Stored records

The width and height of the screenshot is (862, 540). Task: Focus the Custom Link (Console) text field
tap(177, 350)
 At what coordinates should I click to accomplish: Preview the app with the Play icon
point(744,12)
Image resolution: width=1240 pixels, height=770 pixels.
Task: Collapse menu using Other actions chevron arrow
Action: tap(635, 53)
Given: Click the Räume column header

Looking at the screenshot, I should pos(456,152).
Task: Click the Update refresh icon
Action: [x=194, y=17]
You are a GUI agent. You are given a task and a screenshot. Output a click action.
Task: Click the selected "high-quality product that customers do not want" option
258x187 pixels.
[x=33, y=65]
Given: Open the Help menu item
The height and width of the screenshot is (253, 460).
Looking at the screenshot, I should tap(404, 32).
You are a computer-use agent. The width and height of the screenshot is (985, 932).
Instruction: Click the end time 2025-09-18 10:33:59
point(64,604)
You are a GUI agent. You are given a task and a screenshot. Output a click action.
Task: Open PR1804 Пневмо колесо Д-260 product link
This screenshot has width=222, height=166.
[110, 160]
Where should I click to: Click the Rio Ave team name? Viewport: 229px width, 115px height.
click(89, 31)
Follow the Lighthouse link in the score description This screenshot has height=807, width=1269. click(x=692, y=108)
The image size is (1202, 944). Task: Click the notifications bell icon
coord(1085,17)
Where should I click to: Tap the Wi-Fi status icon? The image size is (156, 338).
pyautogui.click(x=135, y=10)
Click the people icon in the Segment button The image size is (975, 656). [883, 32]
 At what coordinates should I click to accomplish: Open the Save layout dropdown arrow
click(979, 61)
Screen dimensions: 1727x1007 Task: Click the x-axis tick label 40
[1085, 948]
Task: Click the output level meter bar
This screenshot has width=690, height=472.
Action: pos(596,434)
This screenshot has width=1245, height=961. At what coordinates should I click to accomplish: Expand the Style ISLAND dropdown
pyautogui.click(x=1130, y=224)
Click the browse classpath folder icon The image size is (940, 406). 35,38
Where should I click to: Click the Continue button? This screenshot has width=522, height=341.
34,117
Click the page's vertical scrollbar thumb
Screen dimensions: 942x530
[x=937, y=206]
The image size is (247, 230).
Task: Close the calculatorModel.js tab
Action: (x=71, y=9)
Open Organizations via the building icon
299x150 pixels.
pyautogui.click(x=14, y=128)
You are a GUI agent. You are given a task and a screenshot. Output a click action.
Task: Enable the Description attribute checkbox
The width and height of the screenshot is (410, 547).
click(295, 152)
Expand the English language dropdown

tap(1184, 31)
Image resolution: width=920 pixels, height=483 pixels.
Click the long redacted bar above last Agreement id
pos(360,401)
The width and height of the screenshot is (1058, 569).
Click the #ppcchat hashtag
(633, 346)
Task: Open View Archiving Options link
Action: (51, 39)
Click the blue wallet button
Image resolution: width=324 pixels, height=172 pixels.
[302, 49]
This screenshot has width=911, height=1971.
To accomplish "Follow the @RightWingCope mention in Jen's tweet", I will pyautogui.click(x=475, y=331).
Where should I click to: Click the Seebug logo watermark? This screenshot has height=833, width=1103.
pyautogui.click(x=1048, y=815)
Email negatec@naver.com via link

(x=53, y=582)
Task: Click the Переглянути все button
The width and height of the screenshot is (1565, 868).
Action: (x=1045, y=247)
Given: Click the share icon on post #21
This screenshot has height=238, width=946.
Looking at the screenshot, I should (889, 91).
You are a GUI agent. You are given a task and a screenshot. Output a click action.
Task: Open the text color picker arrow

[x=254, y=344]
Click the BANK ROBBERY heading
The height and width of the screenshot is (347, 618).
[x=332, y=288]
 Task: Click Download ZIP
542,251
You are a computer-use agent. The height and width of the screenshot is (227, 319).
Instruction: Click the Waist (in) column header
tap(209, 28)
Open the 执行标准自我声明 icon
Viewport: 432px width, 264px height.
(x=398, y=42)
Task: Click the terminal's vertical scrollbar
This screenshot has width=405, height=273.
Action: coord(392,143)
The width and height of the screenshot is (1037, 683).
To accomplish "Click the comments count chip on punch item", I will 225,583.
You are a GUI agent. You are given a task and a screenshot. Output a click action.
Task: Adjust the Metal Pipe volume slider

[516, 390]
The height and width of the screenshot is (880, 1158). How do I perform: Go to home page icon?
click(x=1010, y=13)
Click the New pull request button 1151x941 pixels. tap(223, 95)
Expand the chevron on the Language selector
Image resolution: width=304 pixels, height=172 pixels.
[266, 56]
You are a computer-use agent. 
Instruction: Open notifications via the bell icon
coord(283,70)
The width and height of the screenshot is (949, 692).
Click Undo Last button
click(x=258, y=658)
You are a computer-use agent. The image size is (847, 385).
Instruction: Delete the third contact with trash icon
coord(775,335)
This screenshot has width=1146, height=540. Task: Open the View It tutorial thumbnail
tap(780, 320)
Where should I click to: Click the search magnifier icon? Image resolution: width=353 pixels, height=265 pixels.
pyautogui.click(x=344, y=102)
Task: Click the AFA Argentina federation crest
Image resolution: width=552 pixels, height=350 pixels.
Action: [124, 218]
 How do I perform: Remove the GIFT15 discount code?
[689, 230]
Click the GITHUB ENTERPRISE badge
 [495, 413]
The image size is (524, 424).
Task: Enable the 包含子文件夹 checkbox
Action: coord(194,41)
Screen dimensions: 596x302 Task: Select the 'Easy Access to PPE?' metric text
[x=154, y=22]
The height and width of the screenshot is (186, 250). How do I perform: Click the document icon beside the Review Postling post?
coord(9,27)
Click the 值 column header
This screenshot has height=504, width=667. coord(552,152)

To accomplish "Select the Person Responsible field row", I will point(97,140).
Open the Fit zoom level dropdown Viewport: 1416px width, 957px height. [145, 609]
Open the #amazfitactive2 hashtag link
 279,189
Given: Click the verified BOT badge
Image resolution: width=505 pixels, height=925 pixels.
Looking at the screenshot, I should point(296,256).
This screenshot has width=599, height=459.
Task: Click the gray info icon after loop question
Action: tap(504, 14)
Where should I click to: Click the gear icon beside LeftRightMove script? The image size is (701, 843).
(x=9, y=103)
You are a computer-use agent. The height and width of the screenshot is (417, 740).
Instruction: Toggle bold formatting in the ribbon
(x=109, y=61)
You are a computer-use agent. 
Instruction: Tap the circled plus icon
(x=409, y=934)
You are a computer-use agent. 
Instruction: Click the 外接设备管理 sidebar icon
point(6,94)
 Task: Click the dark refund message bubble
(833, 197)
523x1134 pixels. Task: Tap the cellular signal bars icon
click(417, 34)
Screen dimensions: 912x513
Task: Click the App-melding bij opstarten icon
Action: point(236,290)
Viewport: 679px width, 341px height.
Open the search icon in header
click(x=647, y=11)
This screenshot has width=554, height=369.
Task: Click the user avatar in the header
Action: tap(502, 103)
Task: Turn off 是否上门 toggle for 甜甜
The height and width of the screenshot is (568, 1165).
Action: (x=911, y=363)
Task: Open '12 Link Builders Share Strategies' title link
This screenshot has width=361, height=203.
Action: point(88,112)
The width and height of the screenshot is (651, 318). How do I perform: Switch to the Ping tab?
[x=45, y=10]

### Problem
All lines above with "product" in them should be returned.

### Your solution
Task: Click the selected "high-quality product that customers do not want" option
Task: Open PR1804 Пневмо колесо Д-260 product link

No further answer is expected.